West Kootenay EcoSociety said it will argue the appointment of municipal councilors without any electors violates the constitution and various provincial statutes.
“Fundamentally it’s about democracy,” Executive Director of the West Kootenay EcoSociety, David Reid told The Nelson Daily.
“The consitution allows the province quite a bit of leeway in terms of setting up municipalities but there’s a common understanding about what municipalities are.”
“I think most Canadians if you ask what a municipality is, it’s a place where people live and here the province has created a municipality where there isn't anyone living . . . a place where there’s no infrastructure and no residents to consult for the city council,” Reid adds.
The appointment Jumbo's first council — Mayor Greg Deck and and councilors are Nancy Hugunin and Steve Ostrander — caught most everyone off guard when the Liberal government, through an Order in Council, made the decision on November 19, 2012.
Reid said this new council was created after the BC Government made significant changes to the Local Government Act through Bill 41 on the last day of the spring session in 2012.

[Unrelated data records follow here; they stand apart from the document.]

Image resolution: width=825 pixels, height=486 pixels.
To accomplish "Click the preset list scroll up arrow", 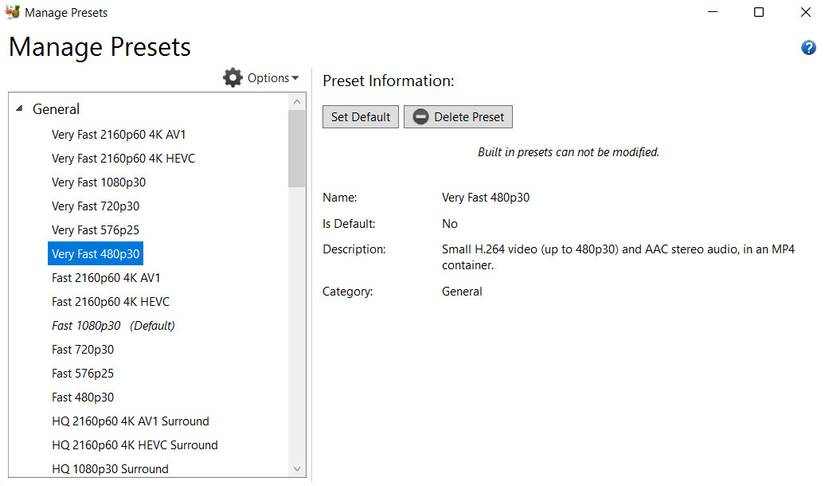I will pos(297,101).
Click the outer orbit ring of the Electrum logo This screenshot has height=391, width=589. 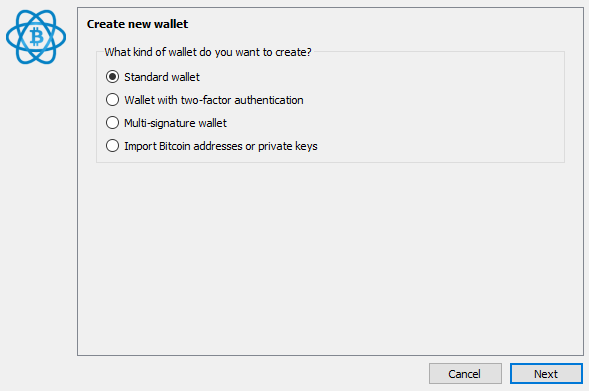11,38
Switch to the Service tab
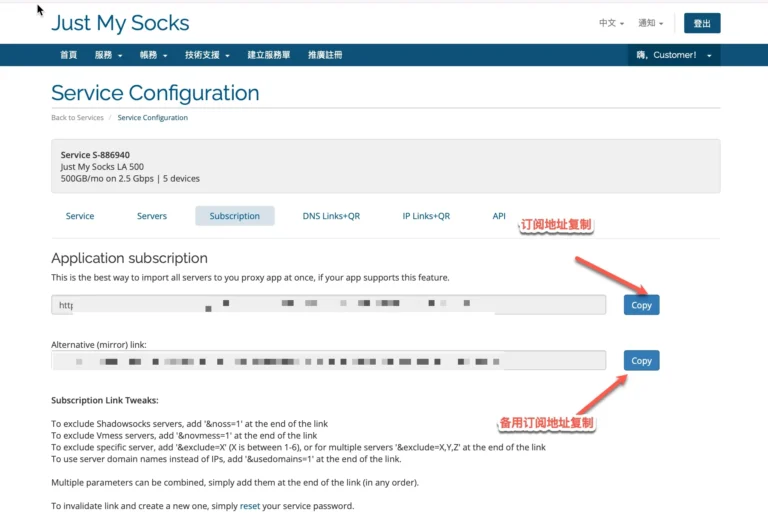Image resolution: width=768 pixels, height=529 pixels. (x=80, y=216)
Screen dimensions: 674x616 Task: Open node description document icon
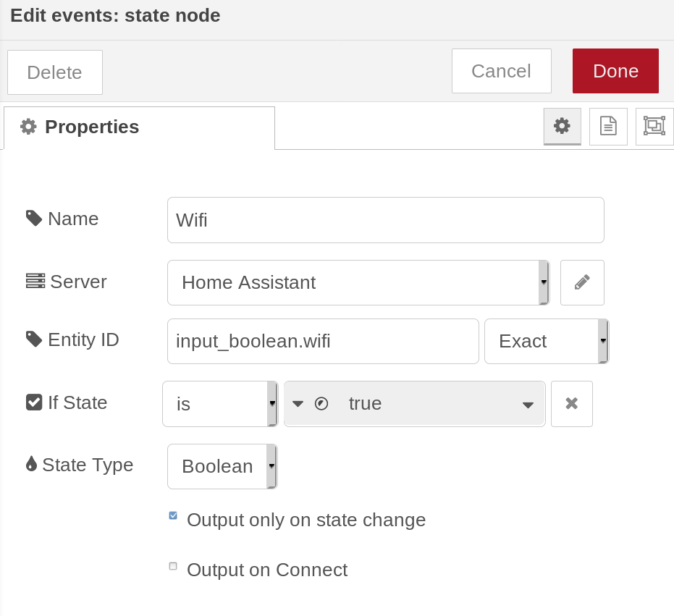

The new law removed the previous reqiurement that resort municipalities have residents and that the residents support the creation of the municipality.
The Union of BC Municipalities and the Regional District of Central Kootenay passed motions opposing the changes.
And despite not having a single human being living in the new municipality, the three-person council is set to hold its inaugural meeting Tuesday in Radium where it will use the earmarked $260,000 of taxpayer money to support the creation of the muncipality and its operation.
“My understanding the first meeting moving ahead for the new council will deal with what they need to do to make a municipality,” Reid explained.
“My hope is they realize they’re now under additional scrutiny and they won’t do anything that makes it difficult for the courts to undo when the court decides in our favour.”
For more than 22 years the West Kootenay EcoSociety has been a long-standing member of the West Kootenay Coalition for Jumbo Wild and opposed the idea of a new ski resort since 1994.
The EcoSociety is filing the application at 2 p.m. at the Nelson Courthouse Monday with the support and cooperation of the coalition, and with funding from West Coast Environmental Law.
“Honestly I hope this and all the other things people are doing around the province to prevent this project from moving forward will send a clear message and the project will stop,” Reid said.
“I can’t say for sure that even if we win the project will be stopped once and for all but this is just unacceptable to us and the people in the Kootenays to have this process move forward the way it’s moving forward.”